"Higantes" welcome the Greenpeace ship MV Arctic Sunrise on the first stop of the South East Asia Choose Positive Energy tour.
It must have come to her in a flash, a divine epiphany during
another boring bureaucratic meeting. "I know," she thought, "we
will export nuclear energy to developing nations. They'll get off
our backs about wanting electricity and we will claim we are
offering a solution to climate change at the same time."
What else could European Union Energy Commissioner Loyola de
Palacio have been thinking?
The proposal presented by de Palacio yesterday to push polluting
coal and nuclear technology on developing countries at the
Johannesburg Earth Summit next month is not the only one.

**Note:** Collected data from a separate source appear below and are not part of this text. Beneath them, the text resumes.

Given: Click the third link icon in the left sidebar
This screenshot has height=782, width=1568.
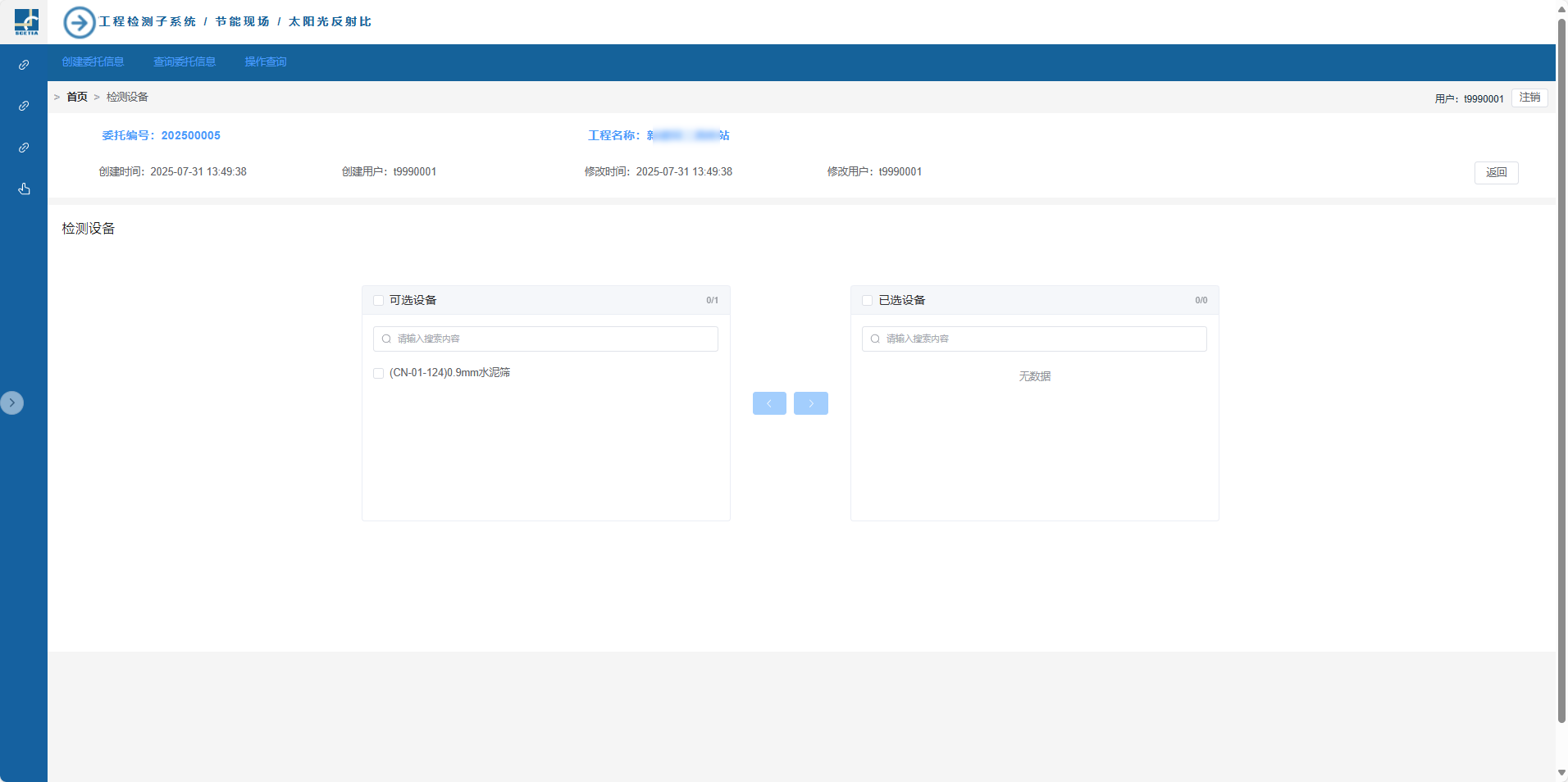Looking at the screenshot, I should pos(24,148).
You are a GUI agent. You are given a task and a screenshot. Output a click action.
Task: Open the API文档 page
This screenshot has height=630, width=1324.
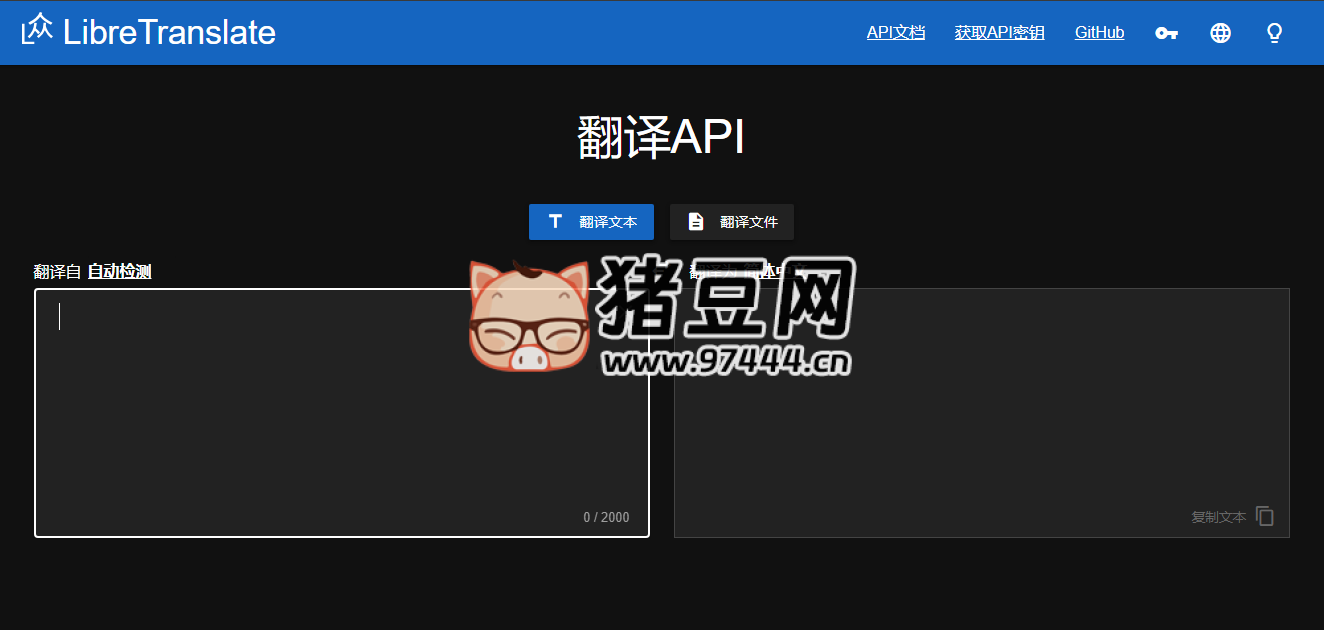coord(895,32)
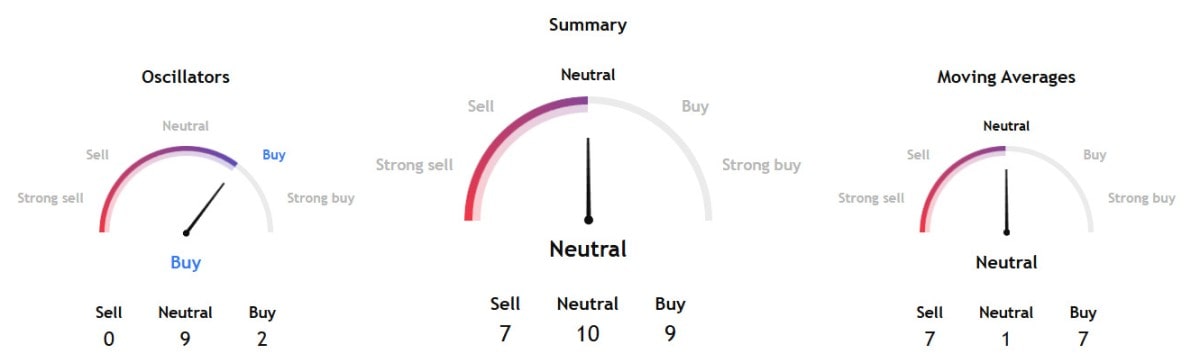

Australia, Canada and the US are also undermining international
action against climate change by pushing climate-disrupting fossil
fuels and radioactive waste-generating nuclear technology on
developing nations.
"Safe" nuclear energy, along with "clean" coal, will help stop
climate change, they say.
In truth, "inherently safe" reactors are a myth. An accident can
occur in any nuclear reactor, releasing deadly fission products
into the environment. Even normal operation of reactors regularly
releases radioactive materials into the air and water.
The problem of burgeoning nuclear waste has also never been
dealt with. It's been 50 years, and the nuclear industry still
hasn't found a solution to disposing highly radioactive spent fuel
rods, for example. This waste will be around for hundreds of
thousands, sometimes millions of years.
But perhaps they have found a solution - dump it on developing
nations.
And there is also no such thing as clean coal, for this is the
world's dirtiest fuel. A new clean coal plant created with federal
subsidies in Jacksonville, US, for example, will still spew 10
times as much smog-causing nitrogen oxide as a natural gas
generator. It will also release twice as much carbon dioxide, which
contributes to climate change, and considerable amounts of sulphur
dioxide, an ingredient in smog and acid rain.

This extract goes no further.